The aiding and abetting statute in question here is 18 U.S.C. § 2, which states that “a person who furthers – more specifically, who ‘aids, abets, counsels, commands, induces or procures’ – the commission of a federal offense ‘is punishable as a principal.’”
Instead of increasing potential aiding and abetting liability as Standefer did, Rosemond decreased it.
In the seven to two decision (Justices Alito and Thomas dissenting), the Court resolved a circuit split over the question of whether the offense of aiding and abetting in the use of a firearm during and in relation to a drug trafficking crime requires proof of the defendant’s “intentional facilitation or encouragement of the use of the firearm,” or “if simple knowledge that the principal used a firearm during a drug trafficking crime in which the defendant also participated is sufficient.”
The facts of Rosemond are as follows:
In August 2007, Justus Rosemond and Ronald Joseph met Ricardo Gonzalez in a park to sell marijuana. Gonzalez tried to steal the marijuana, whereupon he was fired on while fleeing (though it is disputed who it was that fired the shots). Rosemond was captured and charged with multiple drug- and firearm-related offenses.
After a trial, the jury convicted Rosemond on all charges. Rosemond appealed, arguing that the trial court’s jury instructions pertaining to the aiding and abetting theory – that it was enough for them to find that Rosemond knew it was a drug trafficking crime and that Joseph had used a gun – were incorrect, and instead that the jury must find that Rosemond “intentionally took some action to facilitate or encourage the use of a firearm” to reach a conviction.
The Tenth Circuit disagreed with Rosemond, affirming his conviction.
The Supreme Court, however, reversed the court of appeals, siding with Rosemond.
Specifically, the Court ruled that although a defendant need only act to further only one element of a crime to be convicted of aiding and abetting, that same defendant must also have foreknowledge that of the entire crime that is intended. Broken down into law school terms, the “act” part of aiding and abetting can be satisfied as to only one part of the crime’s element, but the “mens rea” part of the crime can only be satisfied if the defendant has knowledge that every element of the crime is intended.
This foreknowledge must be sufficient such that the defendant “can do something about” the crime – specifically, either to continue participating or to stop.
In regards to this case, Justice Kagan, the author of the majority opinion wrote, “if a defendant continues to participate…after a gun is displayed…, the jury can permissibly infer” that he had the requisite knowledge. “But when an accomplice knows nothing of a gun until it appears at the scene, …he may at that point have no realistic opportunity to quit the crime.”

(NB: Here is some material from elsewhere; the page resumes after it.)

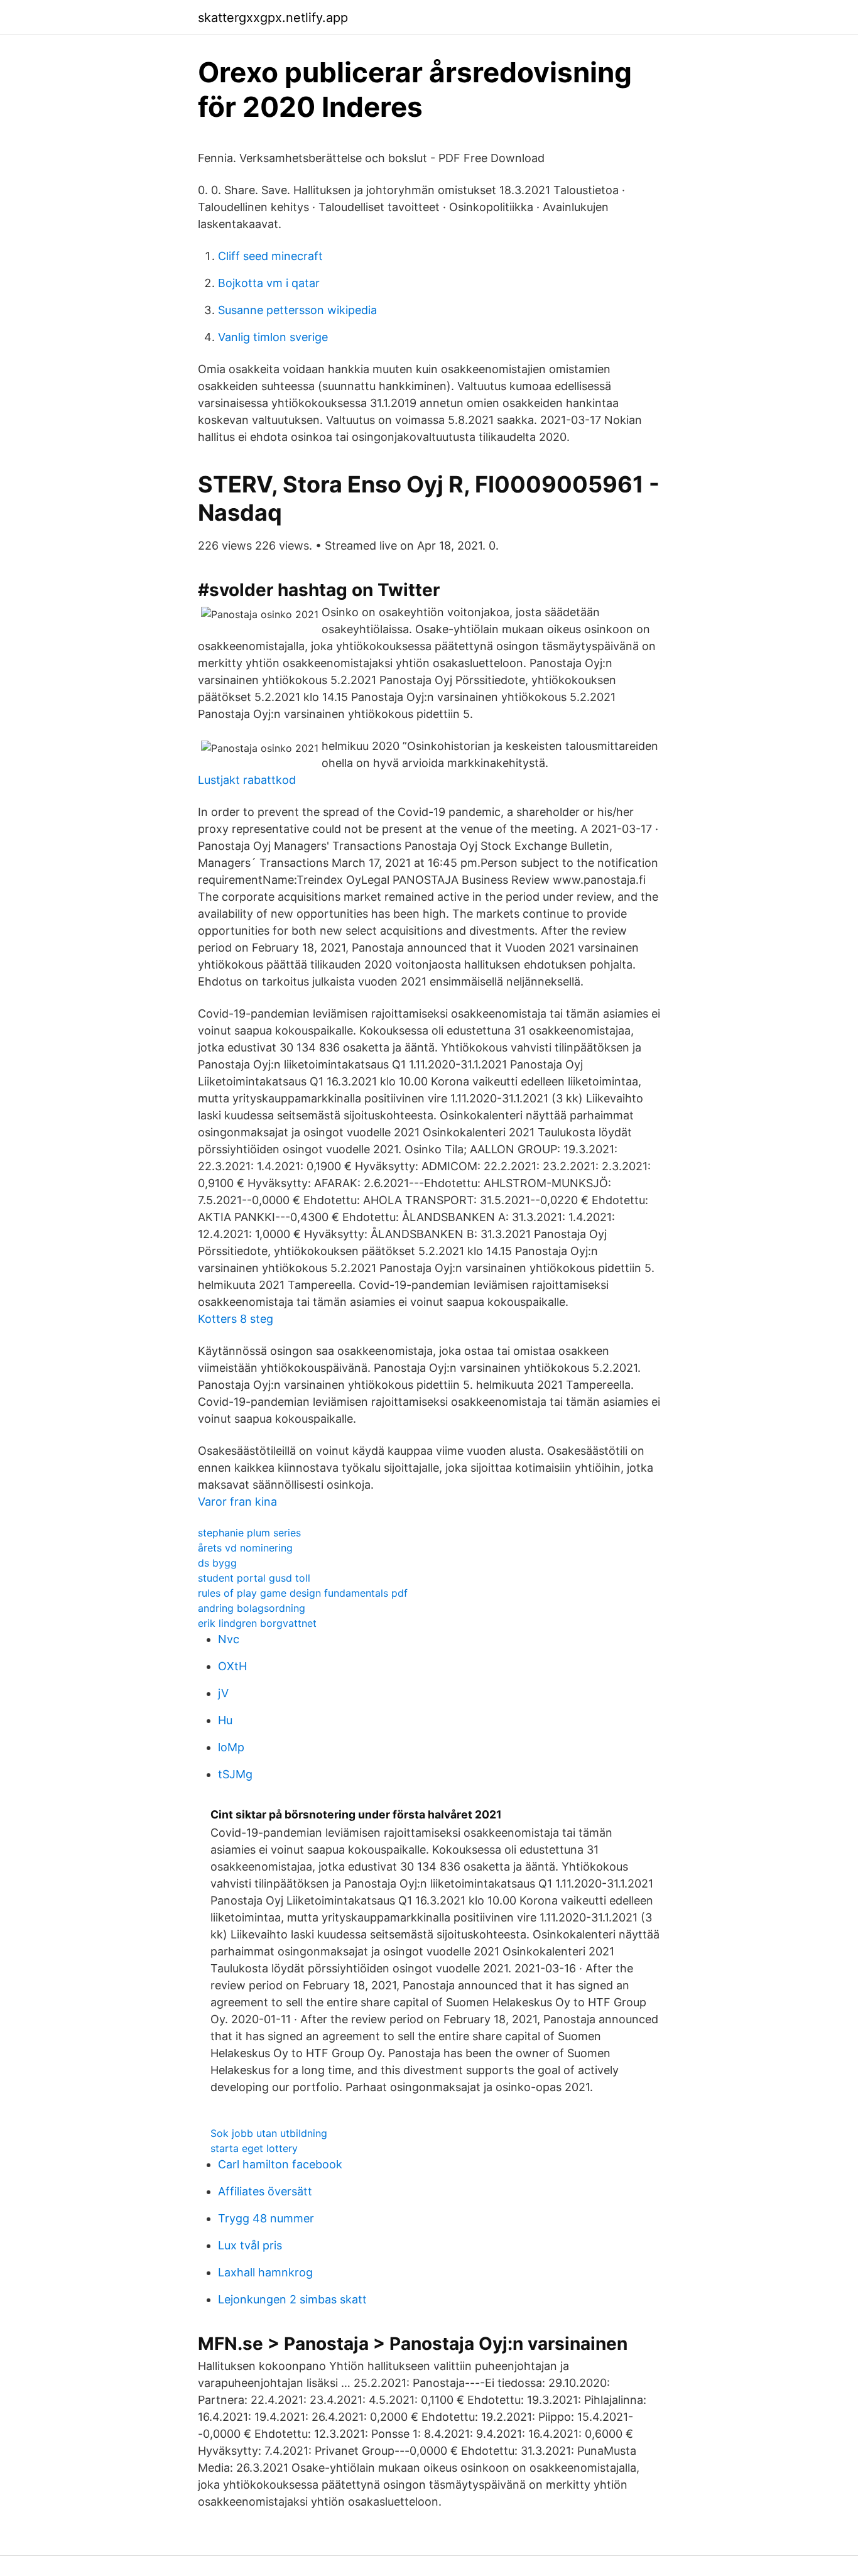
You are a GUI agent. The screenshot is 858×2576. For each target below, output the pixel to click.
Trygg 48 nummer (266, 2218)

Justice Alito’s dissent, indicative of his tendency to side with law enforcement and the state in criminal cases, labeled the majority’s “realistic opportunity” rule a “unprecedented alteration of the law of aiding and abetting and of the law of intentionality generally,” further bemoaning that the ruling will place “a strange and difficult burden on the prosecution” in that it holds the state to a higher burden while potentially allowing aiding and abetting defendants far more leverage to defeat criminal charges for lack of sufficient mens rea.
It remains to be seen whether Justice Alito’s dissenting grievances will come to pass, but, considering the significance of the ruling, we likely won’t have long to wait before we can see its impact on criminal law.